We summarize the needs of this type of plug-in as running third-party code and its custom controls in a Web application , which has some problems very similar to the micro-front-end architecture mentioned at the beginning .
- A certain degree of JavaScript code sandbox isolation mechanism, the main body of the application has a certain ability to control third-party code (or sub-applications)
- Strong style isolation, third-party code styles do not cause CSS pollution to the application body
JavaScript sandbox
JavaScript sandbox isolation is an enduring topic in the community. The simplest iframe tag Sandbox attribute can be used to isolate the JavaScript runtime. The most popular in the community is to use some language features (with, realm, Proxy, etc. API) to block (Or proxy) Global objects such as Window and Document, establish a whitelist mechanism, and rewrite APIs that may be potentially dangerous operations (such as Alibaba Cloud Console OS-Browser VM ). In addition, Figma tries to embed a platform-independent JavaScript interpreter. All third-party code is executed through the embedded interpreter. And the use of Web Worker do DOM Diff calculated and the results sent back to the UI thread to render this scheme as early as 2013 has already been carried out on the practice , this paper the authors JSDOM the Node.js platform widespread The test library runs on Web Worker. In recent years, preact-worker-demo , react-worker-dom and other projects based on Web Worker DOM Renderer have tried to proxy the DOM API to the Worker thread. The worker-dom announced by the Google AMP Project in JSCONF 2018 US implements the DOM API on the Web Worker side.

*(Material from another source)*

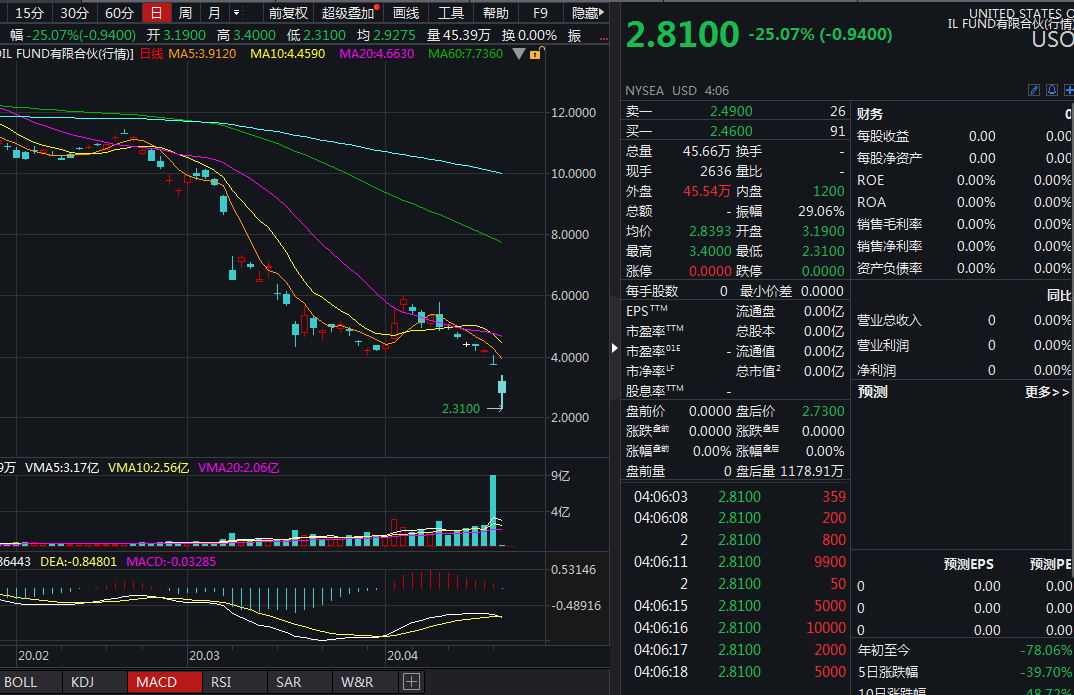The width and height of the screenshot is (1074, 695).
Task: Collapse the side panel with arrow handle
Action: 615,348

Although there are still some problems in practice (for example, the synchronization method cannot be simulated), the WorkerDOM is in terms of performance and isolation. All have achieved certain results.

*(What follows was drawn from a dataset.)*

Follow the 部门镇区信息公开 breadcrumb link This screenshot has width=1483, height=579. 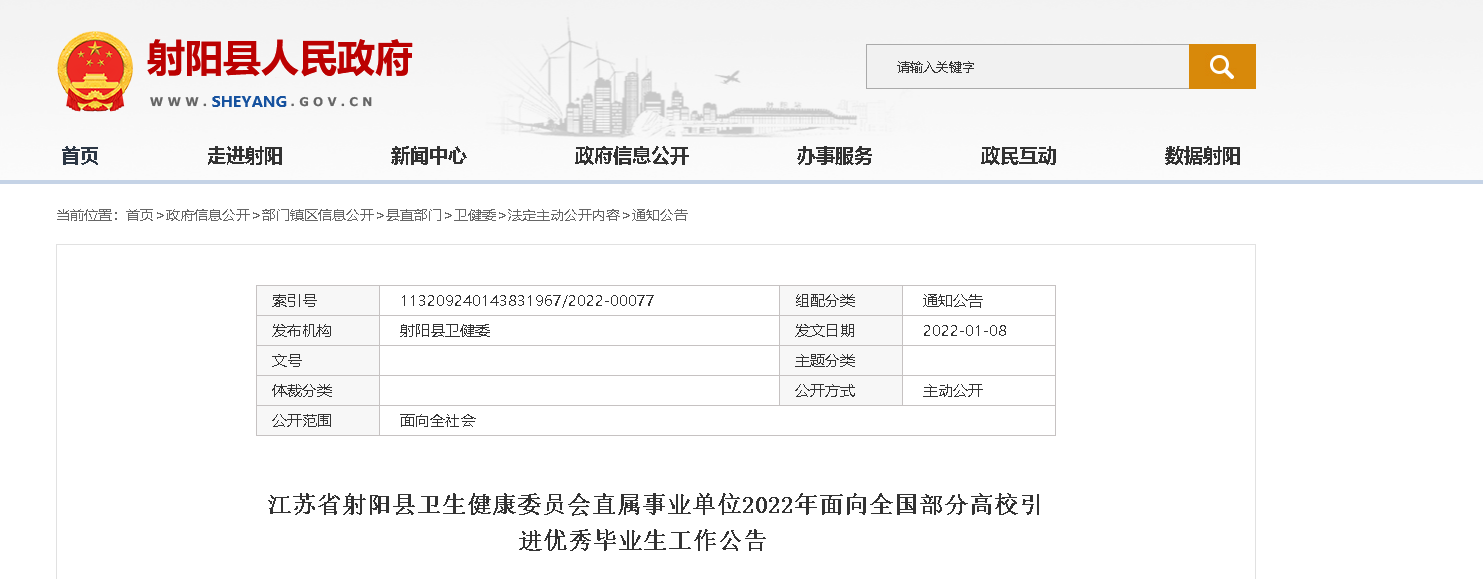coord(318,215)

The above solutions are widely used in various plug-in architecture Web applications, but most of them are Case By Case. Each solution has its own costs and trade-offs.
CSS scope
In the CSS style isolation scheme, Figma uses iframe to render the plug-in interface, sacrificing some performance in exchange for relatively perfect style isolation. Under the modern front-end engineering system, CSS Module can be used to add hash or namespace to the class during translation. This type of solution relies on the plug-in code compilation process. The more trendy is the use of Web Component of Shadow DOM, the plug-in element wrapped with Web Component, Shadow Root unable to act on the internal external style, the same style inside the Shadow Root can not affect the outside.
At last
This article enumerates some of the problems facing the plug-in architecture of large-scale Web applications such as editors and design tools, as well as the solutions practiced by the community. Whether it is the iframe that makes people love and hate, or Realm, Web Worker, Shadow DOM, etc., at present, each solution has its own advantages and disadvantages. However, as the complexity of Web applications grows, the need for plug-inization is gradually being valued by major standardization organizations. The next article will focus on the exploration and practice of plug-in architecture in KAITIAN IDE, including JavaScript sandbox, CSS isolation, Web Worker, etc.
This article is the original content of Alibaba Cloud and may not be reproduced without permission.